The focus is on Mrs Clooney’s dresses and wedding ring. Isn’t her day job more important?
Human rights barrister Amal Alamuddin has been making a lot of headlines. Not for her legal work, but for being ‘the one’ to capture Hollywood leading man George Clooney’s heart and officially take him off the singles’ market.
With the wedding over, one would think that marked the end of the media frenzy. But no. Alamuddin, a member of Doughty Street Chambers in London - she has advised former UN secretary general Kofi Annan on Syria and represented WikiLeaks founder Julian Assange in European arrest warrant proceedings - continues to make headlines thanks to her dress sense.

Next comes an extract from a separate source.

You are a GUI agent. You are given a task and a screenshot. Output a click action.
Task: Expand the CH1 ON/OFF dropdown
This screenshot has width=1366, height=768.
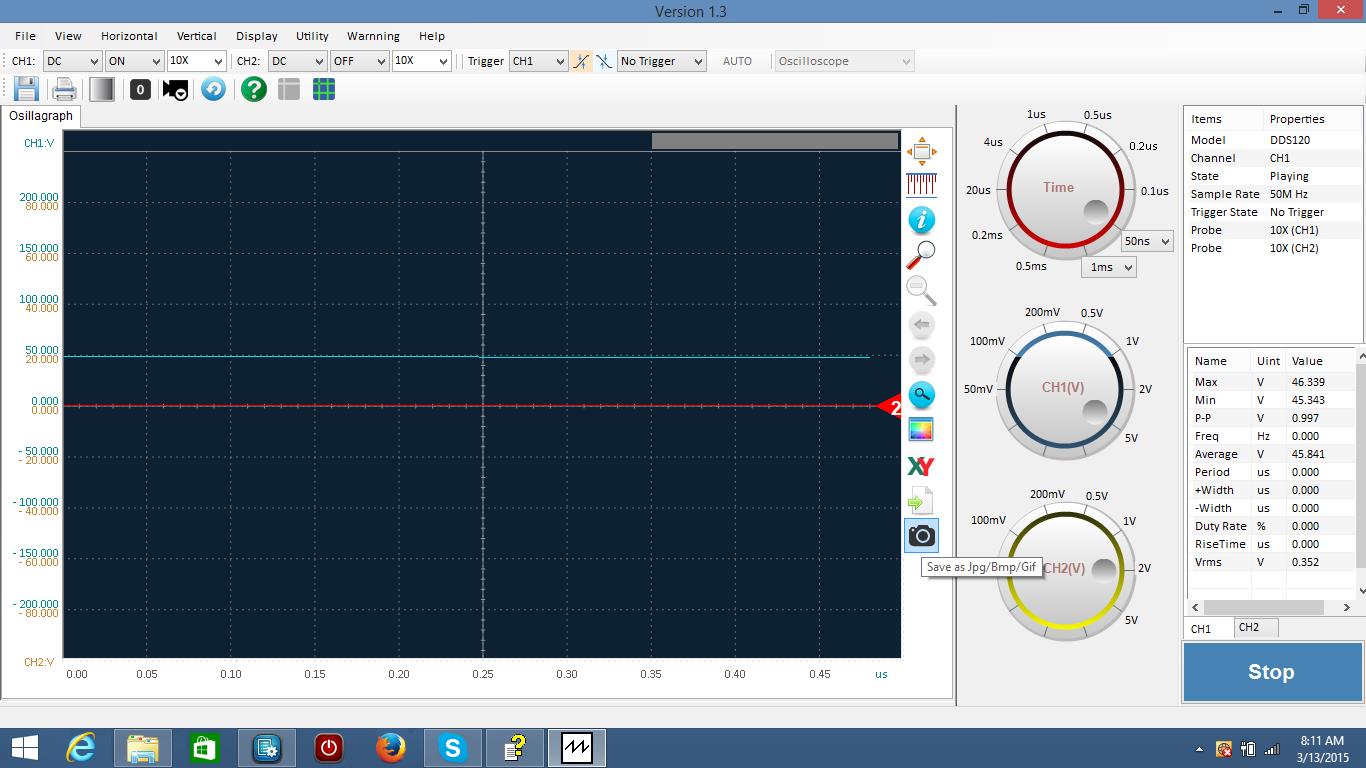(x=133, y=61)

(Her ‘impeccable’ wedding style ‘left onlookers breathless’, according to one US showbiz correspondent.)
And this week the barrister arrived in Greece to a camera-flash fanfare normally reserved for Hollywood stars themselves. The bizarre events overshadowed the fact she was on serious business in the country to try and secure the return of the Elgin Marbles to Athens.

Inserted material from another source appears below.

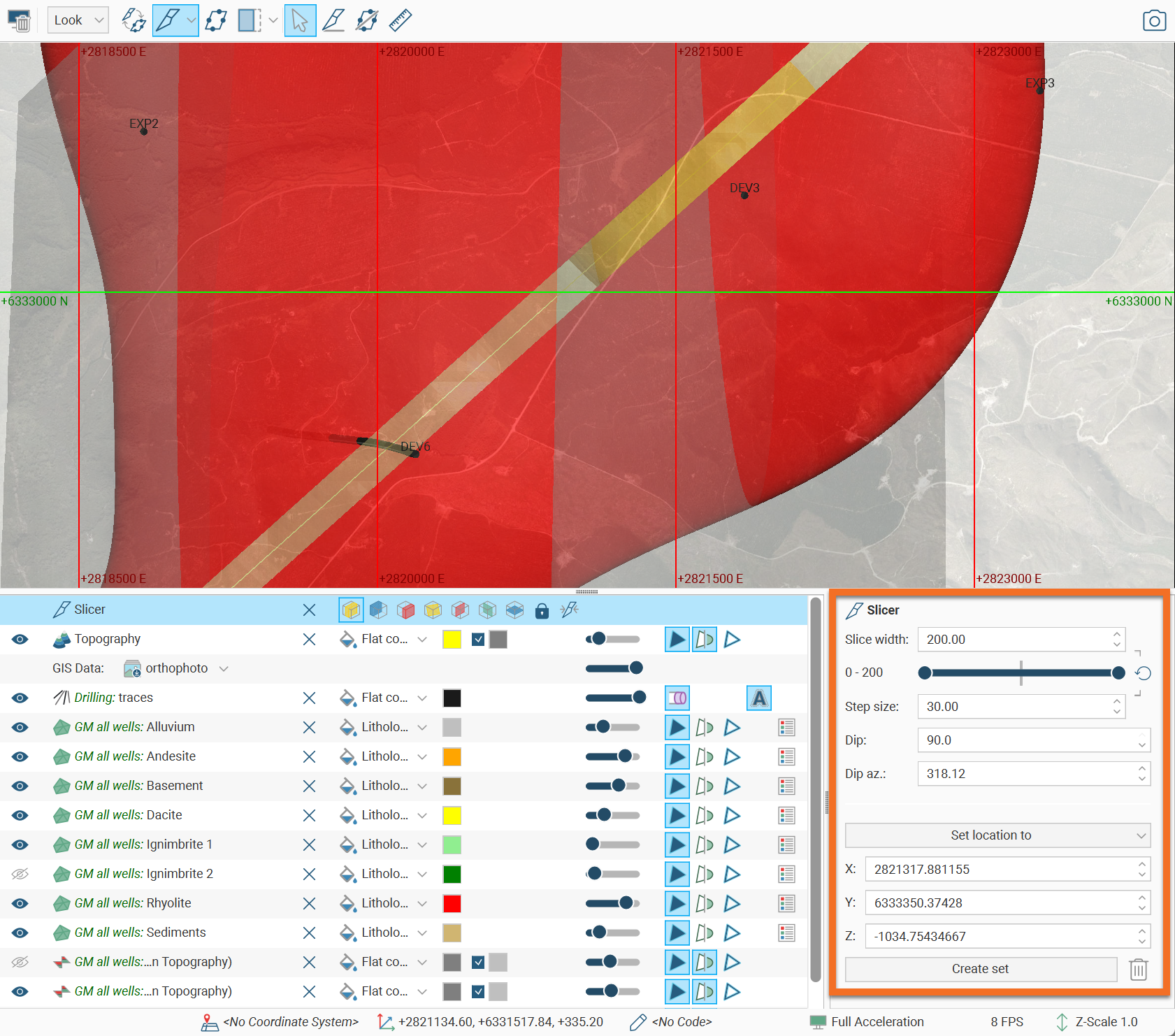The width and height of the screenshot is (1175, 1036).
Task: Open the Look view dropdown
Action: 78,20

The marbles - also known as the Parthenon sculptures - were obtained by Britain (via Lord Elgin) between 1801 and 1805, amid fears they would be destroyed by peasants at the Parthenon. They have been housed at the British Museum since 1816 after being bought by the UK government. Greece wants them back; the issue has generated several volumes of learned argument over the past few decades.
But the Daily Mail led with: ‘Dressed in a simple white cardigan and khaki trousers, the new Mrs Clooney was spotted chatting happily to British Airways staff,’ and commented on 'one of the most glamorous celebrity weddings of all time' accompanied by 26 - yes, twenty-six - images of Amal (plus a mere two of the marbles). Even the normally more austere Daily Telegraph couldn’t resist a quartet of glossy snaps of the smiling lawyer.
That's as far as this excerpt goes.